STRATIGRAPHY OF VALLEY FILL DEPOSITS UPSTREAM OF A SMALL COLONIAL-AGE MILL DAM, WHITE CLAY CREEK, PENNSYLVANIA


DESONIER, Elizabeth, Newark, DE 19711; Dept. of Earth Science U of Delaware, 255 Academy St, University of Delaware, Newark, DE 19716, PIZZUTO, James E., Dept. of Earth Science U of Delaware, 255 Academy St, University of Delaware, Newark, DE 19716 and HUFFMAN, Max, University of Delaware, Department of Earth Sciences, 255 Academy St, Newark, DE 19716

We measured stratigraphic sections 1.91 km upstream of a 1-m high extant colonial mill dam on the W. Br. White Clay Creek in southeastern Pennsylvania. Exposed deposits can be divided into 4 characteristic facies: 1) matrix-supported (define roundness) cobbles and boulders; 2) clast-supported (define roundness) pebbles and cobbles; 3) Sand and mud with organic fragments (wood, leaves, stems); and 4) massive muddy sand and sandy mud. Matrix-supported gravels are interpreted as colluvium; these deposits are extensive, often overlie bedrock, and may be exhibit deformed strata suggesting transport by mass wasting. Clast-supported gravels are basal deposits exposed as thin (< 0.5 m) layers, often immediately overlying matrix-supported gravels (colluvium), occasionally preserved as triangular-shaped lenses ~10m long and < 1 m thick. These deposits are interpreted as channel gravels, while the triangular lenses represent buried bars. At two sections, basal gravels are overlain by decimeter-thick, laterally discontinuous layers of sand and mud with abundant organic fragments. Leaves and wood from these deposits yield radiocarbon dates of 308-473 and 918-1000 years B.P., indicating that these deposits pre-date European settlement and its associated watershed disturbance. Massive muddy sand and sandy mud represent the uppermost 0.5 - 2 m of nearly all the sections. Excavations of exposed tree roots and dendrochronology demonstrate that the upper decimeters are contemporary overbank deposits. Deeper layers have similar characteristics and are therefore also interpreted as overbank deposits. A decimeter-thick, dark-colored layer is exposed at a few locations at depths of ~ 1m within this unit; this is interpreted as a buried A horizon representing the elevation of a slowly aggrading floodplain before European settlement.
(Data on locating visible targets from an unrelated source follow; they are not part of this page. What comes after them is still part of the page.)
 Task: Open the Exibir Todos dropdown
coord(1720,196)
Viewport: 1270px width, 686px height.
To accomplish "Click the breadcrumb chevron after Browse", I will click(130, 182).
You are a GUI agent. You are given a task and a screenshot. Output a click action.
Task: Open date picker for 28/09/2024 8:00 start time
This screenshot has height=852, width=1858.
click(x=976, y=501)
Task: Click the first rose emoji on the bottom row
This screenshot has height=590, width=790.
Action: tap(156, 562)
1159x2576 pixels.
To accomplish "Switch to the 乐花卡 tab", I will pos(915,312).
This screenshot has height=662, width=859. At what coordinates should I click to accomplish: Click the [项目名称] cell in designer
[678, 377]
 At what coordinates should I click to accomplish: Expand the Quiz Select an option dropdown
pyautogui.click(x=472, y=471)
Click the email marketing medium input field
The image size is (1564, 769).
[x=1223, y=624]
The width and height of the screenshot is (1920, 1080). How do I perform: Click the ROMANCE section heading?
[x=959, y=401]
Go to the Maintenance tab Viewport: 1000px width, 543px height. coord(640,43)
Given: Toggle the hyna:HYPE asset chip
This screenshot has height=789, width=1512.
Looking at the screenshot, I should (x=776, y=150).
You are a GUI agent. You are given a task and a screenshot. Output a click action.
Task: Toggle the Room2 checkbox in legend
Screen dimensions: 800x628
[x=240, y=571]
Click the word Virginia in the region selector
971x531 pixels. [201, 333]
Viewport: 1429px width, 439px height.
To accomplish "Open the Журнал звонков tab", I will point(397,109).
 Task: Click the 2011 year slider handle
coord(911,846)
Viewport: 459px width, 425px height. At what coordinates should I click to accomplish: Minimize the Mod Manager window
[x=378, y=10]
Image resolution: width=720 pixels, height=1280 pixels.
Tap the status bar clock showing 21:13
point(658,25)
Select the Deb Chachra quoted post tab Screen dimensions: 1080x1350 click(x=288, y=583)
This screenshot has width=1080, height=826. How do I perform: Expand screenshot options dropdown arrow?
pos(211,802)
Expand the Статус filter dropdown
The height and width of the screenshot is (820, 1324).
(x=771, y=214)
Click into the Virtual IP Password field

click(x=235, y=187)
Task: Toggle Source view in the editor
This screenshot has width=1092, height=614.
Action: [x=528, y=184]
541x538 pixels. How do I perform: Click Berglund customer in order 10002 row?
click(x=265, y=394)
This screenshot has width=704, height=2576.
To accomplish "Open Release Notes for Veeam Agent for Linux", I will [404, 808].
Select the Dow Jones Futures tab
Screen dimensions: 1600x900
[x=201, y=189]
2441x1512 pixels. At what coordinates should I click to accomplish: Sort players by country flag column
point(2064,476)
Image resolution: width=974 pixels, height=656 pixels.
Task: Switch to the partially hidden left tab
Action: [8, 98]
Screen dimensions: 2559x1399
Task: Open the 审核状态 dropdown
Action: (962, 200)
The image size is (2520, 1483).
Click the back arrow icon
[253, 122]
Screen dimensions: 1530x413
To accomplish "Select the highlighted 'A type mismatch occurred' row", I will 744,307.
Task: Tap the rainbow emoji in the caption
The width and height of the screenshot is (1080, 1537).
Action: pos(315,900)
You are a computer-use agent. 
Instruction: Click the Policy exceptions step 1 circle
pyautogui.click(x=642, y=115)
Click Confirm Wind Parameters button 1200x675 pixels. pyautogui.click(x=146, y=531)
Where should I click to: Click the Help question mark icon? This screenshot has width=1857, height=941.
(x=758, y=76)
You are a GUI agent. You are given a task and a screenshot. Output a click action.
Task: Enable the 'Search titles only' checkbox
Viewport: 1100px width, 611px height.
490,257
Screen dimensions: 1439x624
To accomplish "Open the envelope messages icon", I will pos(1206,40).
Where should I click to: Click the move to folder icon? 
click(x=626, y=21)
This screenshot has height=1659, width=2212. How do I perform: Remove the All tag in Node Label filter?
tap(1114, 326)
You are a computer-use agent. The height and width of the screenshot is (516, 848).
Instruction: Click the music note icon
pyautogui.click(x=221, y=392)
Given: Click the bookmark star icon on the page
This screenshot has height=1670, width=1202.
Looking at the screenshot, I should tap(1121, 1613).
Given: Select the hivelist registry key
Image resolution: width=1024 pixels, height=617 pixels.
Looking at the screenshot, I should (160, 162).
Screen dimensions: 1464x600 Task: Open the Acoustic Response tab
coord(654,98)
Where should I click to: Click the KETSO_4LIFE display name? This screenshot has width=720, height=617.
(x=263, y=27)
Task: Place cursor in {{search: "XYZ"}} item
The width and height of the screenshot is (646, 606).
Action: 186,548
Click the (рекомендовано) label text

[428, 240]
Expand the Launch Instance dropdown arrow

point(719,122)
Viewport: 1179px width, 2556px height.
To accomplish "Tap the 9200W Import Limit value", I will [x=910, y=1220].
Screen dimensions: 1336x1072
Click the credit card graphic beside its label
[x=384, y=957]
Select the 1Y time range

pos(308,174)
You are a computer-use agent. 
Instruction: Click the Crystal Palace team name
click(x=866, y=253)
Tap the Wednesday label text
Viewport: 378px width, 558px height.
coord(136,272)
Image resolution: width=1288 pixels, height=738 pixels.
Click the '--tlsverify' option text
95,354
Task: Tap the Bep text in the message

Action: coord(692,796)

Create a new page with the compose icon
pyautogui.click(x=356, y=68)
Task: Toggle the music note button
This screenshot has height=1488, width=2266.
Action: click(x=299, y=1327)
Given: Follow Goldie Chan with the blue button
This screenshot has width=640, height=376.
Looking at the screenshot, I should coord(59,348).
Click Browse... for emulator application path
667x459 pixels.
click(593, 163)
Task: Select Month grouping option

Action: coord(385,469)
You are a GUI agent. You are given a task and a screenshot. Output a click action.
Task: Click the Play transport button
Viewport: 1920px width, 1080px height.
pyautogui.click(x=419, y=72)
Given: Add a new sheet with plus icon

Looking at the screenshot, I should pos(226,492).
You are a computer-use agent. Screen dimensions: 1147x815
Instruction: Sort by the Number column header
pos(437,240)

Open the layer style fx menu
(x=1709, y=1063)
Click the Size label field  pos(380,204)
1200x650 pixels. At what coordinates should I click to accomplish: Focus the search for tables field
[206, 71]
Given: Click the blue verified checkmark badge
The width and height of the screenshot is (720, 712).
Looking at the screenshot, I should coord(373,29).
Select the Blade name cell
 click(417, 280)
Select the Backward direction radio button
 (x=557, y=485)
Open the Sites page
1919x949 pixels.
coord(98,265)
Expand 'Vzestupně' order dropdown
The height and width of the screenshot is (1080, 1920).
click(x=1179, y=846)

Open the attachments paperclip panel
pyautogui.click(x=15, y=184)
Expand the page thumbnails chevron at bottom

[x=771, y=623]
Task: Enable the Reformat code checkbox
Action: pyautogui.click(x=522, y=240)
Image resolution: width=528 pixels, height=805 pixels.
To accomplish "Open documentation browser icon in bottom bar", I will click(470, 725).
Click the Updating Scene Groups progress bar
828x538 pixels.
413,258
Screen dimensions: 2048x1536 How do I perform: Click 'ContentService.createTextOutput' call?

Overbank deposits increase in thickness immediately upstream of the mill dam, but laminated deposits typical of subaqueous deposition in mill ponds are absent. Valley-fill deposits of our study area are a complex mosaic of colluvium (likely pre-Holocene in age), pre-Settlement alluvium consisting of channel and bar gravels, low-lying floodplain deposits, and small localized wetland deposits, and post-Settlement overbank and lateral accretion deposits.